A week later, the players sent off the program with a win over Simon Fraser, the second victory in a 2-8 campaign.
“Once the season was over, it was actually kind of jubilation,” Tingstad said. “The fact that we we’re done with administration at least — we were all just frustrated with them for so long — we were able to just kind of relax a little bit once the season was done.
“It was really kind of just like, ‘Hey, congrats guys. We made it through. We trudged through all this garbage and became better because of it.’”
And Tingstad was grateful he got the opportunity to put his talents on display during games throughout the season, which wasn’t the case for players with smaller roles on the team.

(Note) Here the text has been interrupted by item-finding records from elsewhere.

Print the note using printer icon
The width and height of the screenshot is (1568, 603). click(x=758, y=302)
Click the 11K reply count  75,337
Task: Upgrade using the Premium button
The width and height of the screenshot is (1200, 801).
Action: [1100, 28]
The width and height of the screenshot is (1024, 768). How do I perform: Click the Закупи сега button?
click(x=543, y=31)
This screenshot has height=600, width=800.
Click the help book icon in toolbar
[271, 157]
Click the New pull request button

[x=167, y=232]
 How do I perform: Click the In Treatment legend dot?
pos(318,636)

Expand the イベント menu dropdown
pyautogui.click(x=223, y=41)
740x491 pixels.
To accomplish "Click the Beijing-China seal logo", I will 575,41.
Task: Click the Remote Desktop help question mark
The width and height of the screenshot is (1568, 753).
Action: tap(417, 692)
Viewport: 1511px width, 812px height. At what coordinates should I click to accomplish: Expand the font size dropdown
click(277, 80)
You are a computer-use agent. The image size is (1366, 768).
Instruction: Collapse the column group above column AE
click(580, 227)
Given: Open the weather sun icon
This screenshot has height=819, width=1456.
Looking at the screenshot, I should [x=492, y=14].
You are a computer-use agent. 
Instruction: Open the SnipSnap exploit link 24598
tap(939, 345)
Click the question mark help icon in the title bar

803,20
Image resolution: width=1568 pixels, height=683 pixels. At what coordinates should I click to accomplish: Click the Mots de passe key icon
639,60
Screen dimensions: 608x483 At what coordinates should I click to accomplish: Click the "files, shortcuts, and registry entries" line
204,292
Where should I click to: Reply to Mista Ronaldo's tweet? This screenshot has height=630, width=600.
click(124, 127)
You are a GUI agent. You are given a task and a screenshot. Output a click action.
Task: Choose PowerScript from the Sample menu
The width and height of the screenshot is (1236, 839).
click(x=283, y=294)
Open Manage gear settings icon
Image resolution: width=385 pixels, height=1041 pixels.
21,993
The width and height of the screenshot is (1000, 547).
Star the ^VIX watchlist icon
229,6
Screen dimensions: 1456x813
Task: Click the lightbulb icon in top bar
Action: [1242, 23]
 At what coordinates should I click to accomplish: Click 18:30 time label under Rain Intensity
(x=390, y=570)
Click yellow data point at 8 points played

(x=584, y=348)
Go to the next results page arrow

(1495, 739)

“Being able to go out there and put together film and show people what you can do against high-level competition definitely sets you up in places to be able to go and play elsewhere,” he said.
Tingstad transferred to Western Oregon, enrolling for the winter term.
He said he was lucky compared to some of his teammates because of the ties he already had with Western Oregon. He had been recruited by the Wolves out of high school just two years earlier and had a connection with his brother being a senior on the team last season.
Tingstad had other options to consider but he wanted to get to a new school as soon as possible to start building relationships with his teammates and coaches.
For Tingstad, it’s a fresh start after dealing with “a really messed-up situation” over the past two years.
And although he won’t get the opportunity to play with his brother at Western Oregon, Tingstad will be joined by some of his closest teammates from Humboldt State — wide receiver Kaleo Garrigan and offensive lineman Avery Bilensky — who also decided to continue their playing careers in Monmouth, Oregon.
“At the end of the day, we kind of developed a cool family bond as a program because we went through so much stuff together,” Tingstad said. “We really just wanted to go out and play with one another regardless of the result.”